Exercise inputs: Begin

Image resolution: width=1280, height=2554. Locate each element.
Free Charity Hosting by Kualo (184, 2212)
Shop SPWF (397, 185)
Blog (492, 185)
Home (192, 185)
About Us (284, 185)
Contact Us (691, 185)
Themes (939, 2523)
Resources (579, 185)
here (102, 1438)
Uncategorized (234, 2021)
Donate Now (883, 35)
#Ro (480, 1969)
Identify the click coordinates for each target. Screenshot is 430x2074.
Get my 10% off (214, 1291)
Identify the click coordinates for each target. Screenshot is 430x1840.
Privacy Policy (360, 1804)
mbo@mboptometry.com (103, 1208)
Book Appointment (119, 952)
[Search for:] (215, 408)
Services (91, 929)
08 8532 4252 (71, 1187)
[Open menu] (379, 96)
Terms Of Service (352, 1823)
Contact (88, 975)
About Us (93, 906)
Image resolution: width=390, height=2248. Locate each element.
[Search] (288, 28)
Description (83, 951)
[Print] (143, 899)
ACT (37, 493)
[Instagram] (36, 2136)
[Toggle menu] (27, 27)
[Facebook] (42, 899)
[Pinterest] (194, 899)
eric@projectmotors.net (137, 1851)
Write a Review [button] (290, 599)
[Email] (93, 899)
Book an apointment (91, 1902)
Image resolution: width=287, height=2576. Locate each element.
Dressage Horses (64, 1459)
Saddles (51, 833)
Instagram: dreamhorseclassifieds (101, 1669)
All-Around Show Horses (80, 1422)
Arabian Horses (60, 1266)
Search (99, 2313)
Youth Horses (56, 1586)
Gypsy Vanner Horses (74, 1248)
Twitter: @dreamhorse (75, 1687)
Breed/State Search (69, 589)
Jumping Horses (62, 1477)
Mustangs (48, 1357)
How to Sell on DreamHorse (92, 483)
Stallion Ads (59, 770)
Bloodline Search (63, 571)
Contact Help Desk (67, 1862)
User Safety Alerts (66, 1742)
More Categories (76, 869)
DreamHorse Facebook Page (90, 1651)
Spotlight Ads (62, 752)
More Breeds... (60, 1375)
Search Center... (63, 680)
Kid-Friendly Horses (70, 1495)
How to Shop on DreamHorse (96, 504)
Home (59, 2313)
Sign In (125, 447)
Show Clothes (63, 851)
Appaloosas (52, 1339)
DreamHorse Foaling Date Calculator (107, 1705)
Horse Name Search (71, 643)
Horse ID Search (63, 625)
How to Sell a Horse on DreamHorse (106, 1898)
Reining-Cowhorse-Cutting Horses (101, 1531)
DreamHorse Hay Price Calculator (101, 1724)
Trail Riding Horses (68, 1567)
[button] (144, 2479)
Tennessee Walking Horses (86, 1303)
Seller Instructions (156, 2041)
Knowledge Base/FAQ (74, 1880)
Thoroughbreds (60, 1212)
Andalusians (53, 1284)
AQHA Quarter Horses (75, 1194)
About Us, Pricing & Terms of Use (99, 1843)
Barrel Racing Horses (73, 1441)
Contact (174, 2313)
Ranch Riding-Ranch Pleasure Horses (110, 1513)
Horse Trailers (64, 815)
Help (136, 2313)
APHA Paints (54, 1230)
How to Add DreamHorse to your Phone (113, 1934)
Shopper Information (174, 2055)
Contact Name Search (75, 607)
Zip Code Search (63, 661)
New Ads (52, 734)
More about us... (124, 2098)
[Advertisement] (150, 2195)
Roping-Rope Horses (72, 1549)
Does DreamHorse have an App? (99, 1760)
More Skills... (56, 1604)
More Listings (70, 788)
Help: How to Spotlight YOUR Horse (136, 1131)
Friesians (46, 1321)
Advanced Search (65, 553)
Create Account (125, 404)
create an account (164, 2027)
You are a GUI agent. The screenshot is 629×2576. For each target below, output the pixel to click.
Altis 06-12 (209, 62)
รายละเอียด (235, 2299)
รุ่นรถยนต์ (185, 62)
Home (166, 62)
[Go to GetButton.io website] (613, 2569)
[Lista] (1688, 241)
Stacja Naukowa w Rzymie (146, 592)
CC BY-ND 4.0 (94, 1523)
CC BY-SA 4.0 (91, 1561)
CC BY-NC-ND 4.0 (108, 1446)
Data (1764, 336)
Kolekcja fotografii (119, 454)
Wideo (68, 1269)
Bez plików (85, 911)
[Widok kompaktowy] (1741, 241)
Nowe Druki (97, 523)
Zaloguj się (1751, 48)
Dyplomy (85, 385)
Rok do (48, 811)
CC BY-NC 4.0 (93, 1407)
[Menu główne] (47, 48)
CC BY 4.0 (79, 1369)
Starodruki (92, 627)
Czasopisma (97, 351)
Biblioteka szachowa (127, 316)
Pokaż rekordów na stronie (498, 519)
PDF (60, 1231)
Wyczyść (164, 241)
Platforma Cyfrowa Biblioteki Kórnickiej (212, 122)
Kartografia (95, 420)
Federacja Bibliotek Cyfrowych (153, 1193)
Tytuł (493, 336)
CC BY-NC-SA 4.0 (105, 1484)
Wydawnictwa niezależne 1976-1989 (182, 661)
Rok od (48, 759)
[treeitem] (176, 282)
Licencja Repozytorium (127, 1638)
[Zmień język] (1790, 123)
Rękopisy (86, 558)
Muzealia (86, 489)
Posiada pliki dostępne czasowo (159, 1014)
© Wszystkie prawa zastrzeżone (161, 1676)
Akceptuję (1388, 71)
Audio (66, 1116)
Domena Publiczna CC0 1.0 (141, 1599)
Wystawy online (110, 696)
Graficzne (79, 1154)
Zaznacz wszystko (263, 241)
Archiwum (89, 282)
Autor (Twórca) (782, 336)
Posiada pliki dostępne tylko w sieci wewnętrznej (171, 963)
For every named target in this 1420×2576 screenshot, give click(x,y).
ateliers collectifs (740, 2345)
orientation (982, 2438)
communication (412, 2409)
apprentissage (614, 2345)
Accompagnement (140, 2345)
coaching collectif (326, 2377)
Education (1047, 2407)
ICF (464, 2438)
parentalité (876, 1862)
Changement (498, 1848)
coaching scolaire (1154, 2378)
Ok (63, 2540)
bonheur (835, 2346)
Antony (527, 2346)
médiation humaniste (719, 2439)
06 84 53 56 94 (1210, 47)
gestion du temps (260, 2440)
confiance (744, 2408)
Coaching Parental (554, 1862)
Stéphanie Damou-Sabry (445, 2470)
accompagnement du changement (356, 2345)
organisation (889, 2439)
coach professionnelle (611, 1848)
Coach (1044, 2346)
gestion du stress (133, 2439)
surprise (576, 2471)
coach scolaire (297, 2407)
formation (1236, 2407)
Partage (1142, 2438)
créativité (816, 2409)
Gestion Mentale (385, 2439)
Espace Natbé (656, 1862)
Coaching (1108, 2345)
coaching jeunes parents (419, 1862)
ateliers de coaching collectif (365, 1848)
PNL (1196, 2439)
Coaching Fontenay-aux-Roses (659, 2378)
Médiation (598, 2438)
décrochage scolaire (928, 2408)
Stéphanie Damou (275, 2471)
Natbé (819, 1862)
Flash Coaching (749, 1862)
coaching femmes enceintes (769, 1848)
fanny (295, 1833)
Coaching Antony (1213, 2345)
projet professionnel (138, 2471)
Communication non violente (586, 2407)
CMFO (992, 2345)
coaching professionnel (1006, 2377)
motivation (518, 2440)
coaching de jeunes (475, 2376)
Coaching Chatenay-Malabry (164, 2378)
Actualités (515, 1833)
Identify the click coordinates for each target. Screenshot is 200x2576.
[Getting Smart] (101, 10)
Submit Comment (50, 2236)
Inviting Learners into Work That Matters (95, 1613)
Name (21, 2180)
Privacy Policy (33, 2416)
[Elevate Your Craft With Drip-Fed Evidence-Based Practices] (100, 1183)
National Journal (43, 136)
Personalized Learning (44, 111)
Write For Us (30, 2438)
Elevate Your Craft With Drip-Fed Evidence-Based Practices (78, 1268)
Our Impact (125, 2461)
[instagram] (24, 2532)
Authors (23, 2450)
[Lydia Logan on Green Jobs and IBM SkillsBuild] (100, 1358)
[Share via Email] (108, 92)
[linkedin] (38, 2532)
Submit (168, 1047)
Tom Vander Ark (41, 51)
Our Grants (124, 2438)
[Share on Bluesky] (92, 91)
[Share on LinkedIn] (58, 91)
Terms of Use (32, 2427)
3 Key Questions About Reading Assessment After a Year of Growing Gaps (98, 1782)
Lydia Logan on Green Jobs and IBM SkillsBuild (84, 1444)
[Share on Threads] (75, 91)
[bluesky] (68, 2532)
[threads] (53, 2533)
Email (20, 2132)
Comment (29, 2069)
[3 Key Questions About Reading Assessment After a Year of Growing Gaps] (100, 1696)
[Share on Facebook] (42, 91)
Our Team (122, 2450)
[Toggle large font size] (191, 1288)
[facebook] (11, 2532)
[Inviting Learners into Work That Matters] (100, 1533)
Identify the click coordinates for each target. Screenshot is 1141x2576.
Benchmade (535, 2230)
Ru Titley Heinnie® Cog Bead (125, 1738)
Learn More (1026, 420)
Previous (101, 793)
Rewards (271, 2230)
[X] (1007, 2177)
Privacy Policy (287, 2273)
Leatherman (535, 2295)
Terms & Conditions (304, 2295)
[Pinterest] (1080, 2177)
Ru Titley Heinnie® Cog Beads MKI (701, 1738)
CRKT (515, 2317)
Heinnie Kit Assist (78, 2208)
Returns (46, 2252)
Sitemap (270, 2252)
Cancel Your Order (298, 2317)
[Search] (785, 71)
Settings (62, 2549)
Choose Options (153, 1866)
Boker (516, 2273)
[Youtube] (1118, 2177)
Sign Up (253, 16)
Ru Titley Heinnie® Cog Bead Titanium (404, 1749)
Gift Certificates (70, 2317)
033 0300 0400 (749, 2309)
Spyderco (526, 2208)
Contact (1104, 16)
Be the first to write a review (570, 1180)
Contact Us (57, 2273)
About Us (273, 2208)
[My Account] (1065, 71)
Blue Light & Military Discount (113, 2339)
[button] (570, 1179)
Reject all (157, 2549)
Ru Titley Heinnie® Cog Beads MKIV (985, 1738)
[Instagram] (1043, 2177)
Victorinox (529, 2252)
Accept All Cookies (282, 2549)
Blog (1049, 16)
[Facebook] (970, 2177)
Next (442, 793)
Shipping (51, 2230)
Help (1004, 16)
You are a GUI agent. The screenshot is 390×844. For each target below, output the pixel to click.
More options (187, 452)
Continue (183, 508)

Exercise inputs: End

From the data above, output only the lines between the line containing "Gypsy Vanner Horses (74, 1248)" and the line containing "DreamHorse Foaling Date", inclusive, exactly as written.

[Reply]
Gypsy Vanner Horses (74, 1248)
Twitter: @dreamhorse (75, 1687)
Breed/State Search (69, 589)
Jumping Horses (62, 1477)
Mustangs (48, 1357)
How to Sell on DreamHorse (92, 483)
Stallion Ads (59, 770)
Bloodline Search (63, 571)
Contact Help Desk (67, 1862)
User Safety Alerts (66, 1742)
More Categories (76, 869)
DreamHorse Facebook Page (90, 1651)
Spotlight Ads (62, 752)
More Breeds... (60, 1375)
Search Center... (63, 680)
Kid-Friendly Horses (70, 1495)
How to Shop on DreamHorse (96, 504)
Home (59, 2313)
Sign In (125, 447)
Show Clothes (63, 851)
Appaloosas (52, 1339)
DreamHorse Foaling Date Calculator (107, 1705)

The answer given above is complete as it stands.